Posted by jwilli7122 on 10/17/2011 11:14:00 PM (view original):
I dislike the following:
2. Determine a better method of showing a player's ratings potential beyond the current "Player Thoughts" inbox message.
4. Look into the draft early entry process to make it more fair and more predictable
6. Adjust GPA logic to place more weight on study hall minutes and reduce randomness
We need more variance, not less. In real life, from a coach's perspective, random chance has a huge effect on all of these things. Why eliminate it? It's fun. I wish they'd bring back injuries too.
Oh, and put more variance into walk-on quality (that is, make some of them playable)
#2 - I am hoping this means showing whether a skill is a high-high or a low-high. Also it might mean showing how close a player is to maxing out eg. far from it, somewhere in the middle, just about there. There is nothing random about that.
#4 - Some teams lose 3-4 players while others with the same quality of player don't lose any. This is the not fair part. As for the predictibility, I would like to see it based more on the skill ratings and less on how far a team advances in the NT. There will always be some randomness involved because of the nature of humans. Some 900+ kids will stay in school because they promised their Momma they would. Other kids have no interest in academics other than staying eligible and will bolt as soon as they can.

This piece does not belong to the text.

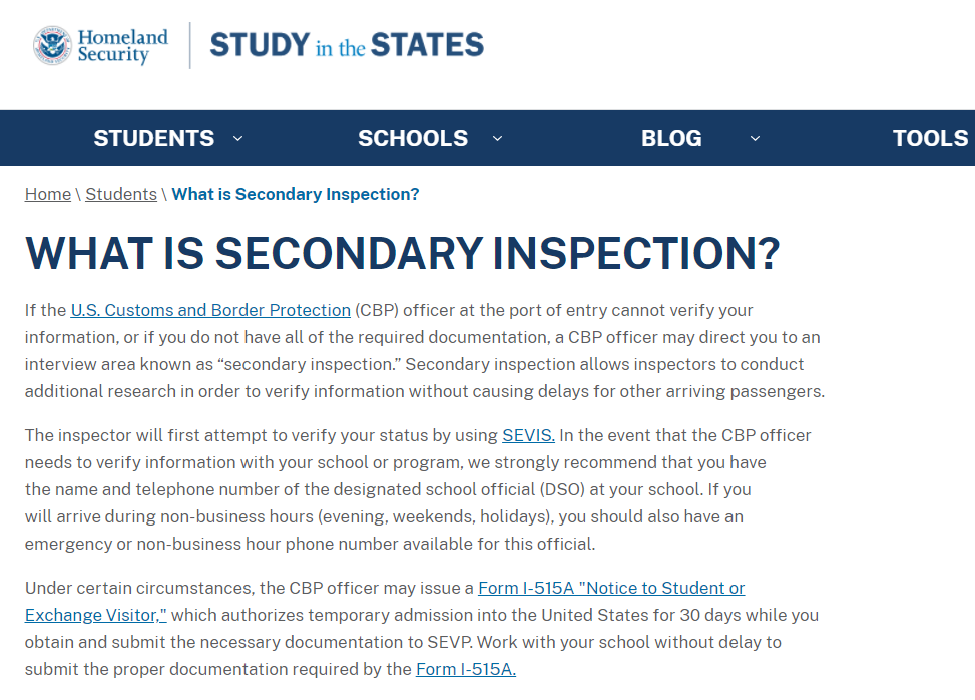
Task: Go to Students breadcrumb link
Action: 121,195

#6 - I have no problem making SH minutes more meaningful. Recently, there was a thread about a coach putting 90 SH minutes into a kid who had something like a 1.8 GPA at mid-term and the kid finished with around a 1.2 GPA. That is just flat out wrong. On the other hand, there are coaches who claim to not put any SH minutes into players and they still pass. That is not right either. The lower the starting GPA, the more minutes that should be needed to keep them eligible. It doesn't have to be completely linear but there should be some type of correlation. Obviously, there needs to be some randomness here just like there is in real life but the current range is way too broad - on both ends.